Welsh mathematician (1755–1827)

Lewis Evans (1755 – 19 November 1827) was a Welsh mathematician.

==Life==
Evans, son of the Rev. Thomas Evans of Bassaleg, Newport, Monmouthshire, was born in 1755. He was matriculated at Merton College, Oxford, 16 December 1774, but left the university without a degree. In 1777 he was ordained by the Bishop of Lichfield and Coventry, his first curacy being that of Ashbury, Berkshire, where he served until 6 July 1778. He then commenced residence as curate of Compton, Berkshire, and continued there until 1788, in which year he received institution to the vicarage of Froxfield, Wiltshire, where he held the living until his death.

In 1799 he was appointed first mathematical master at the Royal Military Academy, Woolwich, in which post he laboured until 1820. In addition to a competent knowledge of various sciences, he had turned much of his attention, in the latter part of his life, to astronomy. He possessed several valuable instruments, among which was one of Troughton's best transit circles. Evans for many years employed himself as a skilful and successful observer, having his own private observatory on Woolwich Common. Charles Hutton's 1815 list of England's 20 most notable private observatories (excluding the King's private observatory) included the observatory at Woolwich.
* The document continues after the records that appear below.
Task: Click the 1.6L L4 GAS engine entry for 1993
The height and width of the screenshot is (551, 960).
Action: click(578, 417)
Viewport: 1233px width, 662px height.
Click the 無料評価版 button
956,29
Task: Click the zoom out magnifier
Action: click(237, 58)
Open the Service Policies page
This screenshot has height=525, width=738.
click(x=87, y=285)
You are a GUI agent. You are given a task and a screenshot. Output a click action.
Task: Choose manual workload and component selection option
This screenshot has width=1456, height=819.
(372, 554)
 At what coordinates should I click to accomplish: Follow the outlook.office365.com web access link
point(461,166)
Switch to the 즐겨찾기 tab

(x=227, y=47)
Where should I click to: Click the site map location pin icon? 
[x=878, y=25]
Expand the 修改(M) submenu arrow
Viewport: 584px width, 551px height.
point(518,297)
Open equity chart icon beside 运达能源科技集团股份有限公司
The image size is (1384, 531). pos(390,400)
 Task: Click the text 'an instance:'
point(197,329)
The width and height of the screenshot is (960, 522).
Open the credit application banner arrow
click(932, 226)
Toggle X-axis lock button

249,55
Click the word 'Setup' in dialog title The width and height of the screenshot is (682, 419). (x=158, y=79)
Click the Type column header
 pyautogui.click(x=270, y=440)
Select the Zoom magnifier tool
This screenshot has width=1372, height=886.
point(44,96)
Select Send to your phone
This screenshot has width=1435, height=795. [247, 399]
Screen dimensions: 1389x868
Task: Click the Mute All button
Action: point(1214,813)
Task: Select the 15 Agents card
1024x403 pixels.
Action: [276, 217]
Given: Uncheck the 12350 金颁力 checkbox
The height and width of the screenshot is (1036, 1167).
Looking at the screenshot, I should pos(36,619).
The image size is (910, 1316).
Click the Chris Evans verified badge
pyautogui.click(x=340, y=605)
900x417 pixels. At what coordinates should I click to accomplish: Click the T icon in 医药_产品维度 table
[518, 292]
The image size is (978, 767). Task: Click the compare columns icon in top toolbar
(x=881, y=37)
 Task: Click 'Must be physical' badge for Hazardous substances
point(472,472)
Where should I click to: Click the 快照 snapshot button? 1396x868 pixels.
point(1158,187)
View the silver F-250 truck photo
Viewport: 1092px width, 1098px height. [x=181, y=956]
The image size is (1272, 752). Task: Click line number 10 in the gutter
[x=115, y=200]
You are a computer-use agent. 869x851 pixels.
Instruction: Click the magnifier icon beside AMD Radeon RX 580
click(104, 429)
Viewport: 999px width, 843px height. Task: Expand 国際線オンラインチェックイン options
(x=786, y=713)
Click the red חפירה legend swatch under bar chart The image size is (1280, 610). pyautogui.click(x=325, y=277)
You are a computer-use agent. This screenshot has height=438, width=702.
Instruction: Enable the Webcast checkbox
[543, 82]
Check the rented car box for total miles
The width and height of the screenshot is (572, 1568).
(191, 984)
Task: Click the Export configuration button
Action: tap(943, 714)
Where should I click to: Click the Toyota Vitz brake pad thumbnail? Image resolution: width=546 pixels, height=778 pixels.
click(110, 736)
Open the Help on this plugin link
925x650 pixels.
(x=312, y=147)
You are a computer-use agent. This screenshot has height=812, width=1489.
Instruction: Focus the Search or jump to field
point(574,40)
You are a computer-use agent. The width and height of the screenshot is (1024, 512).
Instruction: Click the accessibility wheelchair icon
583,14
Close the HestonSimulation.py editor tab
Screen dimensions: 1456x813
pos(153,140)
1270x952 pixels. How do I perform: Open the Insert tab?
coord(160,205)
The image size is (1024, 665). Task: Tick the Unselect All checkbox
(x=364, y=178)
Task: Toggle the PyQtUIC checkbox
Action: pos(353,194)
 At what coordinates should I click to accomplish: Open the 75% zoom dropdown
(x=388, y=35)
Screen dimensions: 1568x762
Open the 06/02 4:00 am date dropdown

Evans was elected Fellow of the Royal Society on 29 May 1823, and was also fellow of the Royal Astronomical Society. He died at Froxfield on 19 November 1827. By his wife, Ann Norman, he was father of Thomas Simpson Evans, and of Arthur Benoni Evans. His grandchildren included the poets Anne Evans and Sebastian Evans.

==Works==
To the Philosophical Magazine Evans contributed the following dissertations: ‘An improved Demonstration of Newton's Binomial Theorem on Fluxional Principles’ (vol. xxiv.); ‘Observations of α Polaris for determining the North Polar Distance of that Star at the beginning of 1813’ (vol. xliii.); ‘Tables of the Sun's Altitude and Zenith Distance, for every day in the year’ (vol. lvi.); ‘The Solar Eclipse, observed on 7th Sept. 1820’ (vol. lvi.)